Meanwhile, in the last two or three years, maize farmers have received better prices, and maize has sold above the MSP due to the increased use of maize for ethanol production and a significant increase in demand from grain-based distilleries. In the last supply year, maize-derived ethanol accounted for the largest share of ethanol supplied for blending in petrol. But now the situation appears to be changing, as the ethanol supply tenders issued by state-owned oil marketing companies for the new year have received far more offers than needed, leading to a reduction in the supply of grain-based ethanol. Meanwhile, to increase maize production, farmers have increased the acreage by approximately 1 million hectares to 9.5 million hectares. However, far from receiving the MSP of ₹2,400 per quintal for maize, these farmers are receiving only ₹2,000 to ₹2,100 per quintal in states like Haryana and Karnataka, while prices in Madhya Pradesh are below ₹1,500 per quintal.

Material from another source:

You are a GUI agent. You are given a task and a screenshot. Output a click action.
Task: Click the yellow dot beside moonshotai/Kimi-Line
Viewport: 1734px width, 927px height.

The issue doesn't stop at these crops. Despite our import dependence on pulses, prices for most pulses, such as arhar, mung, and urad, are hovering below the MSP. However, the government recently launched the Pulse Self-Reliance Mission and has set ambitious targets for increasing pulse production and productivity over the next five years. But unless farmers get a fair price for their produce, doubts will remain about the success of such a mission. Pulses and oilseeds missions were started in the country in the 1990s as well, but our import dependence on these two crops has increased significantly.

The government is running a mission to achieve self-sufficiency in edible oils, but the way imports of cheap edible oils have been resorted to to control prices by reducing duty rates is proving to be detrimental for farmers.